* WORK INSTRUCTIONS: Rename "screenshot" to "screen capture" everywhere in the data below, keeping every other word the same. Give back the text only, without the pictures.

* Saved data entries:

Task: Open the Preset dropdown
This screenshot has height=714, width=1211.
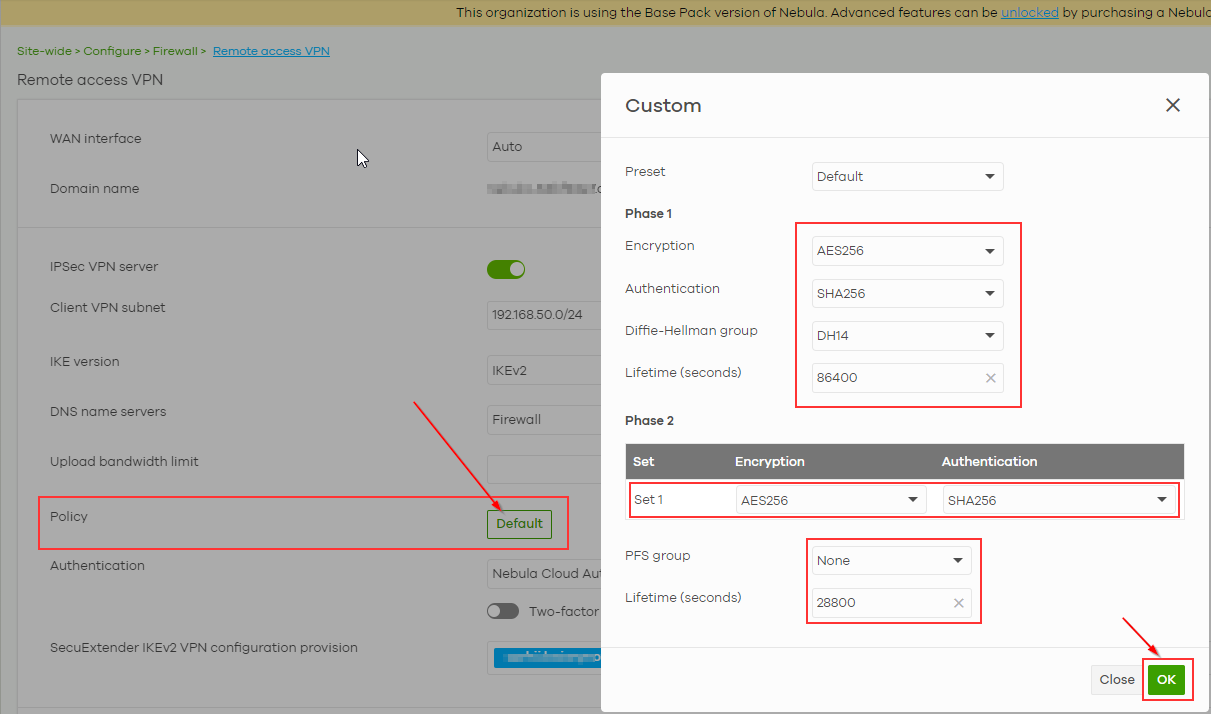Action: (907, 177)
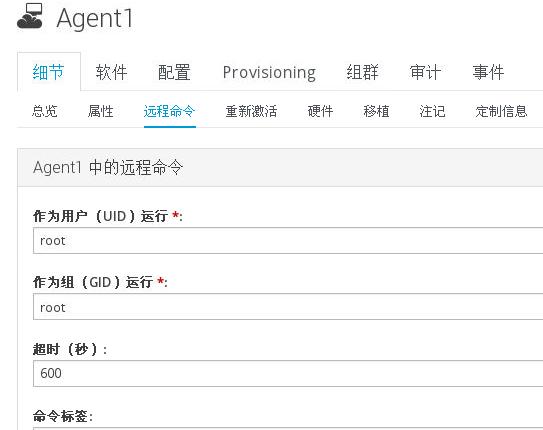543x430 pixels.
Task: Select the Provisioning tab
Action: pyautogui.click(x=269, y=72)
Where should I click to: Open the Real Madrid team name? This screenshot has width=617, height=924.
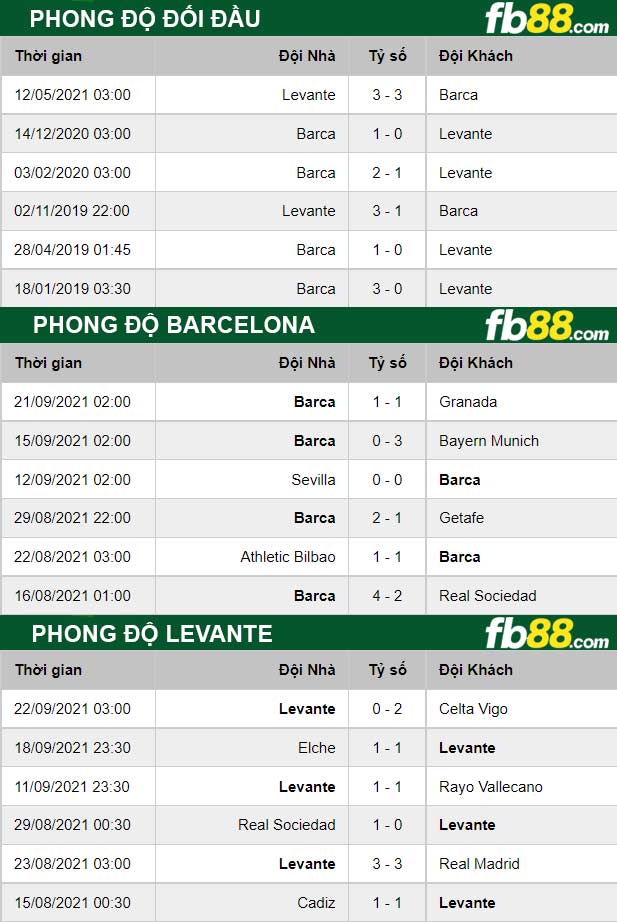pyautogui.click(x=479, y=864)
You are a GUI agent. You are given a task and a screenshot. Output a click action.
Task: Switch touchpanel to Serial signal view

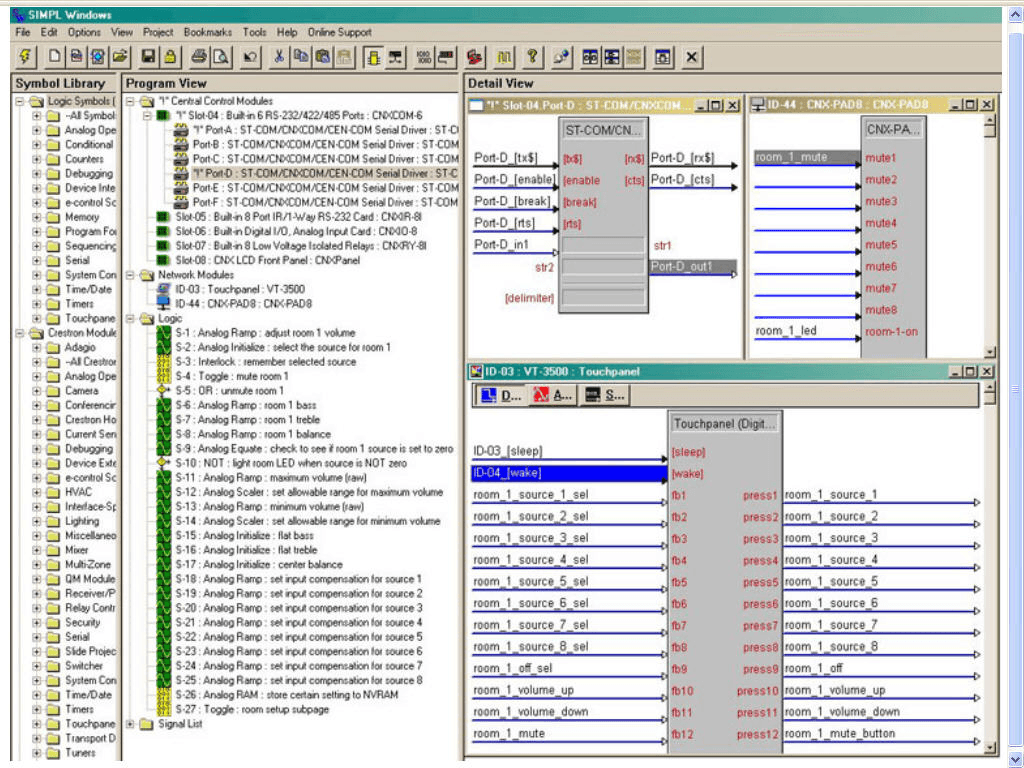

* TASK ANSWER:
Task: Open the Preset dropdown
This screen capture has height=714, width=1211.
Action: (907, 177)
543x430 pixels.
Task: Select the Provisioning tab
Action: pyautogui.click(x=269, y=72)
Where should I click to: Open the Real Madrid team name? This screen capture has width=617, height=924.
pyautogui.click(x=479, y=864)
You are a GUI agent. You are given a task and a screen capture. Output a click action.
Task: Switch touchpanel to Serial signal view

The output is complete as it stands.